* [Given data]:
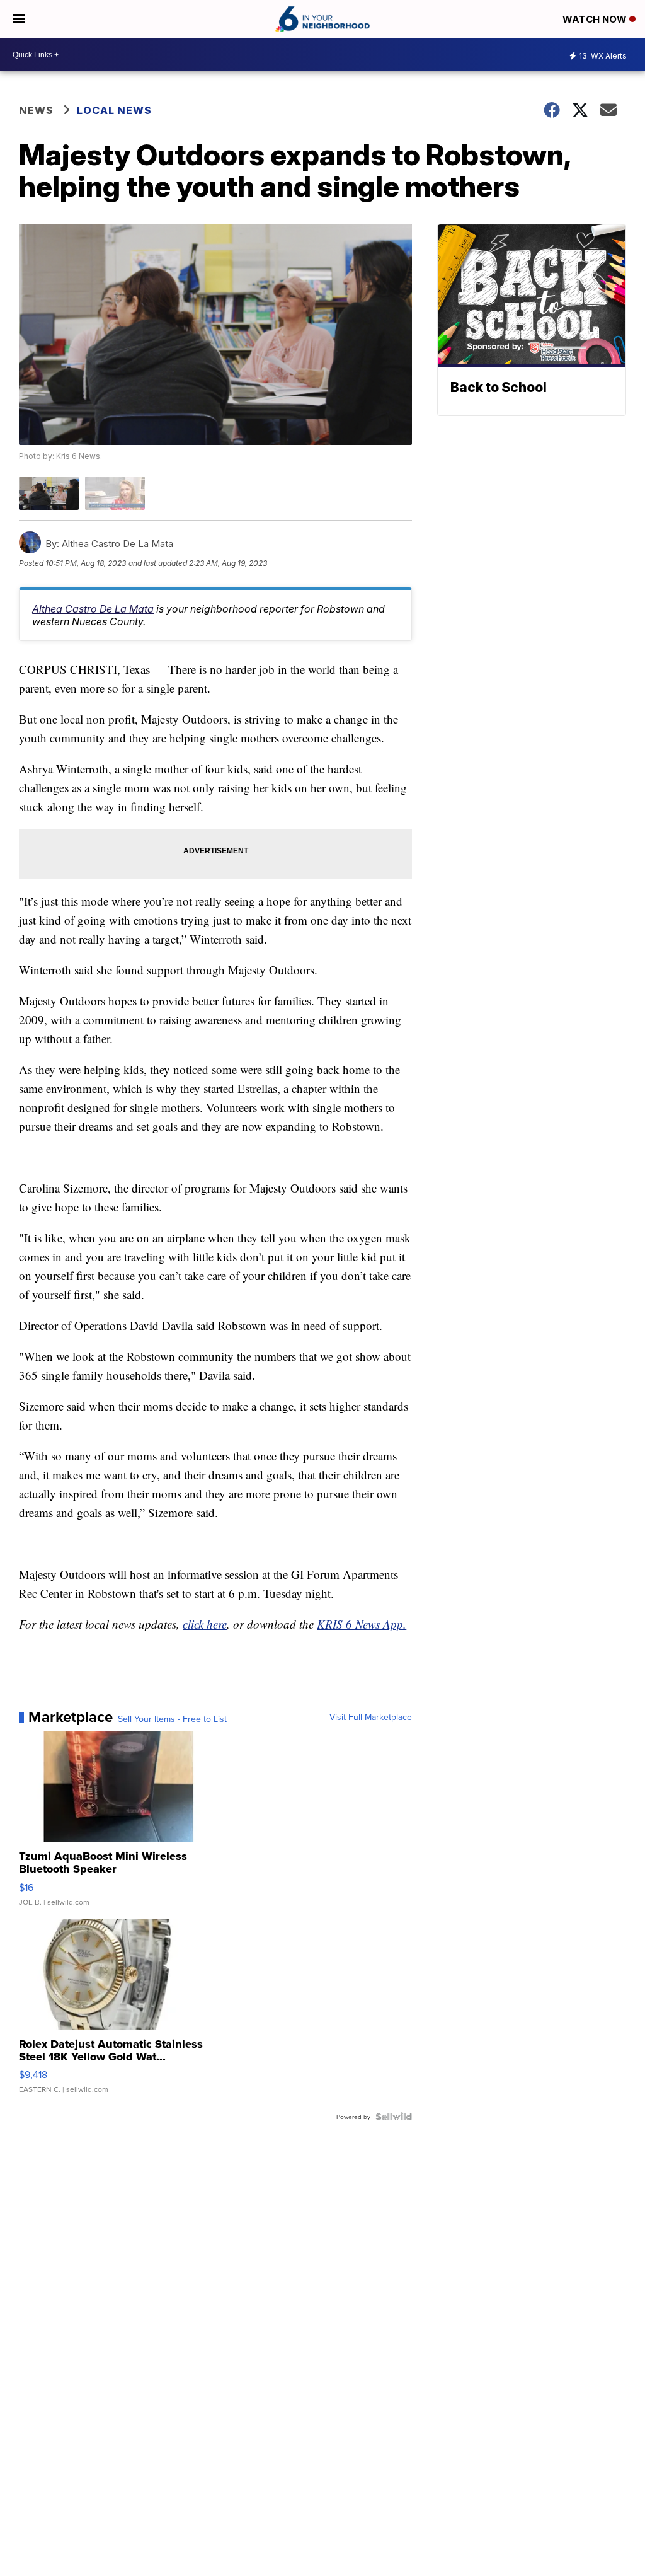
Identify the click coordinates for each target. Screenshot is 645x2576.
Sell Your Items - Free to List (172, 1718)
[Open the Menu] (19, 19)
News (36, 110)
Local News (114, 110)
...
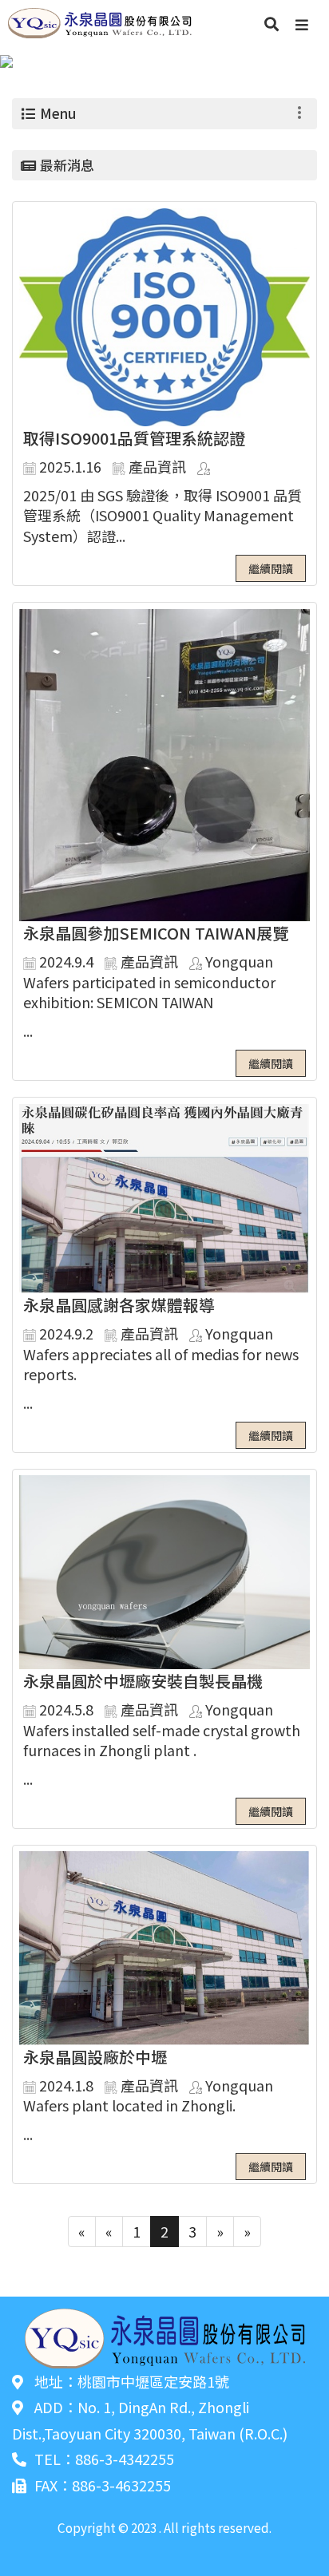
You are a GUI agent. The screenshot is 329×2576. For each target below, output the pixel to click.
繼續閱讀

* [Work item]:
Lines in the listing that include the word "click": how many are there? Give the number alone.

* [Exercise result]:
2